The Technische Universität Bergakademie Freiberg (usually translated from German as Freiberg University of Mining and Technology or Freiberg Mining Academy, University of Technology and abbreviated TUBAF) is a small GermanUniversity of Technology with about 6000 students in the city of Freiberg, Saxony. It was established in 1765, by Prince Franz Xaver, regent of Saxony, based on plans by Friedrich Wilhelm von Oppel and Friedrich Anton von Heynitz, and is the oldest university of mining and metallurgy in the world. The chemical elements Indium (1863) and Germanium (1886) were discovered by scientists of Freiberg University. The polymathAlexander von Humboldt studied mining at the Bergakademie Freiberg in 1791/1792. Today, TU Bergakademie Freiberg is a University of Technology comprising six faculties: Mathematics and Informatics; Chemistry, Biology and Physics; Geoscience, Geoengineering and Mining; Mechanical Engineering; Material Sciences; and Economics. Admission to all programs from Bachelor through PhD is without tuition fees; students pay only a registration fee of about € 70 per semester.
Virtuhcon is a research centre at Technische Universität Bergakademie Freiberg. The centre was founded within the framework of the Entrepreunerial Regions Initiative "Centres of Innovation Competence: Create Excellence - Foster Talents" from the BMBF (Federal Ministry of Education and Research) and will start working in 2009. Virtuhcon is the acronym for Virtual High Temperature Conversion Processes.

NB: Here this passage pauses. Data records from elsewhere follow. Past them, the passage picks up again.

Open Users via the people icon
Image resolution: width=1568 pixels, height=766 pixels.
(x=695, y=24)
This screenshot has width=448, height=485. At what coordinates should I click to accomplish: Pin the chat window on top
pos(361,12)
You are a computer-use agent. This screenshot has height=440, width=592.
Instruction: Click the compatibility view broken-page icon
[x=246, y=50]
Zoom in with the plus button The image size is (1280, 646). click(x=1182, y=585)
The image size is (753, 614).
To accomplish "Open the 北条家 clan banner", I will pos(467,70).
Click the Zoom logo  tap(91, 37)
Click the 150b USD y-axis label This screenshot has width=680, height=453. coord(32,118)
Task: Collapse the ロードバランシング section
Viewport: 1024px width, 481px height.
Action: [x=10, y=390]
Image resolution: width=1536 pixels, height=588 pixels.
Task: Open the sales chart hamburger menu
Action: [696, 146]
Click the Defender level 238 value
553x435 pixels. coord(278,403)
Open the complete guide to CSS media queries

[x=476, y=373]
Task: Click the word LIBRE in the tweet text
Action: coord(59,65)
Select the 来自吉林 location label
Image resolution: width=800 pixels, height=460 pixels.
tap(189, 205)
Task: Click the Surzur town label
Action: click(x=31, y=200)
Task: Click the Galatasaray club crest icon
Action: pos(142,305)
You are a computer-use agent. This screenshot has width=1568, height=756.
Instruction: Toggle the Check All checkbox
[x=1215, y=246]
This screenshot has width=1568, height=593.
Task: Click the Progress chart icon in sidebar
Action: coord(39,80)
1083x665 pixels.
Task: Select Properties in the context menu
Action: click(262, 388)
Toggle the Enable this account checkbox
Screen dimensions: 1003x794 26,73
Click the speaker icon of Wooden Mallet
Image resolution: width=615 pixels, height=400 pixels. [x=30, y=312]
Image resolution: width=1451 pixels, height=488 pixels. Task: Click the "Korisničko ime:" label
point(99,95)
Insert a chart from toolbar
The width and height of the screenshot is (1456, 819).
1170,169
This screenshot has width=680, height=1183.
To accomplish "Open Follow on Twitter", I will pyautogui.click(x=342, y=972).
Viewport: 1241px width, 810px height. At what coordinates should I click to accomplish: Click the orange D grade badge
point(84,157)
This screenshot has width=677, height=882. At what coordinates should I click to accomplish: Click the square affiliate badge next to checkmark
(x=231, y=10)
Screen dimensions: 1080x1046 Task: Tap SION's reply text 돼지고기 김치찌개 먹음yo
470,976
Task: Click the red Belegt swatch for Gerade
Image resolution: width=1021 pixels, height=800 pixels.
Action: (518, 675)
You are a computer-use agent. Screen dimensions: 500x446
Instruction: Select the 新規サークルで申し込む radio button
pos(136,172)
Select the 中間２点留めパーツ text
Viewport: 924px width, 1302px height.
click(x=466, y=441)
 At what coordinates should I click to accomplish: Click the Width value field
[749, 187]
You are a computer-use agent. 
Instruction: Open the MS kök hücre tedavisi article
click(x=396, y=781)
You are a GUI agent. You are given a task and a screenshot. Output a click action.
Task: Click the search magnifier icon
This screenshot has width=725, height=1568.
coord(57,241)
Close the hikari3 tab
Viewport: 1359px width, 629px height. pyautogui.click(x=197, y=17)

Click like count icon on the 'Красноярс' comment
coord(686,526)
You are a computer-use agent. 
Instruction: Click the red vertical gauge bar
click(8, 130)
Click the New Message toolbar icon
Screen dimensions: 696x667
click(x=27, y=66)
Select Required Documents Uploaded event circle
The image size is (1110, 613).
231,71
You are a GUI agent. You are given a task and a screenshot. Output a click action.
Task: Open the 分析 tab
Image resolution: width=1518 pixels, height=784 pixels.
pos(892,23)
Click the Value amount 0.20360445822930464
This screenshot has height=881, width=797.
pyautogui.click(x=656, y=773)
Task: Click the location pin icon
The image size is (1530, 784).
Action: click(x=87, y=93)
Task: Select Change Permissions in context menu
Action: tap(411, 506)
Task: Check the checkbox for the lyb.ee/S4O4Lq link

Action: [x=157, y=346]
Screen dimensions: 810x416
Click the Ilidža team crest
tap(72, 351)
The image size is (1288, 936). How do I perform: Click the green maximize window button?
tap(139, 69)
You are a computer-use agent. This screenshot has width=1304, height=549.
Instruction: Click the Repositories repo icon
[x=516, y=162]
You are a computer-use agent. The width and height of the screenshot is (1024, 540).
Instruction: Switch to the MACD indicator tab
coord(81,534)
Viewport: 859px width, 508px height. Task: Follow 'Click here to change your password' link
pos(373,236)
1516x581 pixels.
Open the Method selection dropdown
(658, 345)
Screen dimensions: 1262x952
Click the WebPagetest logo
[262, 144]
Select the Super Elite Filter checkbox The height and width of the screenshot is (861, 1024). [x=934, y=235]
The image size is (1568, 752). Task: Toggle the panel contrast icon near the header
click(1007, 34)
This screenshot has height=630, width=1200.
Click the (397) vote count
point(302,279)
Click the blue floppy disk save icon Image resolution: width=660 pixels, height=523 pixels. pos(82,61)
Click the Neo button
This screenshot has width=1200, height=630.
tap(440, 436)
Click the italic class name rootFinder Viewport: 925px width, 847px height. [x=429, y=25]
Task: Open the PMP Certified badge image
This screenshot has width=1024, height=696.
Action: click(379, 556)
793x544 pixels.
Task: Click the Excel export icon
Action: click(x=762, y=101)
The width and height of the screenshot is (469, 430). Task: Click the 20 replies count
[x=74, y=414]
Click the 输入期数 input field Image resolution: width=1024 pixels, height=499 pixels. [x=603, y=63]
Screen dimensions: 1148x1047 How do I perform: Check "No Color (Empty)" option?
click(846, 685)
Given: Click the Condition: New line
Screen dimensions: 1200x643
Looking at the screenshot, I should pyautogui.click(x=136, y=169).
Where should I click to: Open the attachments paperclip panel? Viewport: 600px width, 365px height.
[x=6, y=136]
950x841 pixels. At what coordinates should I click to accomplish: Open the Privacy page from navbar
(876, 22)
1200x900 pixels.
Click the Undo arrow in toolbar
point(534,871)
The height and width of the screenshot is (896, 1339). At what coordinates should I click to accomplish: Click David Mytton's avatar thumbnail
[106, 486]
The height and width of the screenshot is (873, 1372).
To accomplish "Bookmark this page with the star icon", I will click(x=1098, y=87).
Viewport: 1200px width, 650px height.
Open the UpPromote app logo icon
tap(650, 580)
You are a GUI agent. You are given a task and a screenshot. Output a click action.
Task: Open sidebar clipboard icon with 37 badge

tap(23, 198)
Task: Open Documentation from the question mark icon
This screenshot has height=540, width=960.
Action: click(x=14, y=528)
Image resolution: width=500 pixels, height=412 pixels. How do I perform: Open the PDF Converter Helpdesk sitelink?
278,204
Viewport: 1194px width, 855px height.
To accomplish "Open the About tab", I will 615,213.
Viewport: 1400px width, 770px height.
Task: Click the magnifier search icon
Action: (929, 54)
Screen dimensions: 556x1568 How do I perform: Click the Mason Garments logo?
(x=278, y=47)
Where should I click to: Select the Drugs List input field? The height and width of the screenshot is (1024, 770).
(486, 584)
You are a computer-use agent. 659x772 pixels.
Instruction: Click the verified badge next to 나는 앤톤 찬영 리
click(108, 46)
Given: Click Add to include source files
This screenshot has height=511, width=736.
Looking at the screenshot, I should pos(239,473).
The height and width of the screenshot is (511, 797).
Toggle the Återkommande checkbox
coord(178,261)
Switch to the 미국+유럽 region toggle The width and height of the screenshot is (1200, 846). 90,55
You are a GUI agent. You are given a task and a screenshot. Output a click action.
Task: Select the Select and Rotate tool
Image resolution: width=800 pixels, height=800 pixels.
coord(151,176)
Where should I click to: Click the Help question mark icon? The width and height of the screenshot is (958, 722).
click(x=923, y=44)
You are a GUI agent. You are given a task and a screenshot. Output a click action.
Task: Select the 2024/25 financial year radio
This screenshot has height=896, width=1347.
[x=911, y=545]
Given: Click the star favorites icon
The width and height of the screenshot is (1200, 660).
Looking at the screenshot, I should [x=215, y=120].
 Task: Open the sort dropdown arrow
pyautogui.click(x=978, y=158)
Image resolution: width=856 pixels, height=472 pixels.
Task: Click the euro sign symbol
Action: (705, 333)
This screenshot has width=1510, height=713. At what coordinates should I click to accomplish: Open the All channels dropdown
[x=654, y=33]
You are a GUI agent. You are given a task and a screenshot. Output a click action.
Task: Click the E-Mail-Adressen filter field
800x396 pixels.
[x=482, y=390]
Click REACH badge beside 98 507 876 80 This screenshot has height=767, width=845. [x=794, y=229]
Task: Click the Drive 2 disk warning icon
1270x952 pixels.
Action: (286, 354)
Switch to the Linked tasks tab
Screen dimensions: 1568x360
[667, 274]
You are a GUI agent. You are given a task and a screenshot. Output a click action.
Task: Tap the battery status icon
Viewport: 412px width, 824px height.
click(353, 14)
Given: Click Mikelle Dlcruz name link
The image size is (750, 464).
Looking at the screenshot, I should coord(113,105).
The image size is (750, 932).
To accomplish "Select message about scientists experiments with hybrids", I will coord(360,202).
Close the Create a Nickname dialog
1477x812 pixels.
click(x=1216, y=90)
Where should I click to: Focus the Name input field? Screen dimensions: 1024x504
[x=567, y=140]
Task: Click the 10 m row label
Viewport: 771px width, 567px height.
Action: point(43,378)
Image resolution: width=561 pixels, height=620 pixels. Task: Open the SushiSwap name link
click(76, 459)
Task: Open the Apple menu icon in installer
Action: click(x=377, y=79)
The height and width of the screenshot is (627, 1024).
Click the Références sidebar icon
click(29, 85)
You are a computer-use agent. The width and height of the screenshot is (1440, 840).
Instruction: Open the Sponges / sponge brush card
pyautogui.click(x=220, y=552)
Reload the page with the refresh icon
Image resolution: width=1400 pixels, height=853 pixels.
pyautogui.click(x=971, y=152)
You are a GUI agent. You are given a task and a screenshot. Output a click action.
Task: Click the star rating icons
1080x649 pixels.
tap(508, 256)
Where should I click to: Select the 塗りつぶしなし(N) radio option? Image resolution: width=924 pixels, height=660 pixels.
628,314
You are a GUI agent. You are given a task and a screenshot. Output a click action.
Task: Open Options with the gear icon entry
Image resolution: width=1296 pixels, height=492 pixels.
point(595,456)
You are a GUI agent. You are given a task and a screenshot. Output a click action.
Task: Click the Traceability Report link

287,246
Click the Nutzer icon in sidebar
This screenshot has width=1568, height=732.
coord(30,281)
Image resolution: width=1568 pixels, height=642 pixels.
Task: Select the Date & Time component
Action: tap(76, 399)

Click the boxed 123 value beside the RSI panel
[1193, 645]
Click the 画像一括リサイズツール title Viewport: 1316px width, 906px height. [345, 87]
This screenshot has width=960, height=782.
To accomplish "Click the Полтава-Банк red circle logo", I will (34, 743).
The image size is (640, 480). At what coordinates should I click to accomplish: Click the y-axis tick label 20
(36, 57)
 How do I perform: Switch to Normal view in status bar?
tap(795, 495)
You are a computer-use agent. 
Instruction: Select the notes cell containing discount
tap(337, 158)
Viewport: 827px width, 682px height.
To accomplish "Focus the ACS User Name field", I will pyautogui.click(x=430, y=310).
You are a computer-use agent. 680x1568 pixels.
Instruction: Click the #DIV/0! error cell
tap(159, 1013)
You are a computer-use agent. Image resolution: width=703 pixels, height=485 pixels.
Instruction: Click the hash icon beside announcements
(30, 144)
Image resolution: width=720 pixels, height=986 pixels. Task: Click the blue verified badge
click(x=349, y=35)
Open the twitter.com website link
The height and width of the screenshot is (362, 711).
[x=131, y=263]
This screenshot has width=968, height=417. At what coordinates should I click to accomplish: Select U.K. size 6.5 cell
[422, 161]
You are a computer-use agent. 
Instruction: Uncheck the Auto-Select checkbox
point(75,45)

The centre was initiated by eight departments of TU Bergakademie Freiberg: Institute for Energy Process Engineering and Chemical Engineering, Institute for Nonferrous Metallurgy and Purest Substances, Institute for Iron and Steel Technology, Institute for Materials Science, Institute of Heat Engineering and Thermodynamics, Institute for Mechanics and Fluid Dynamics, Institute for Computer Sciences and Institute for Numerical Mathematics and Optimization.
Virtuhcon focuses on basic research in the field of partial oxidation processes in industry.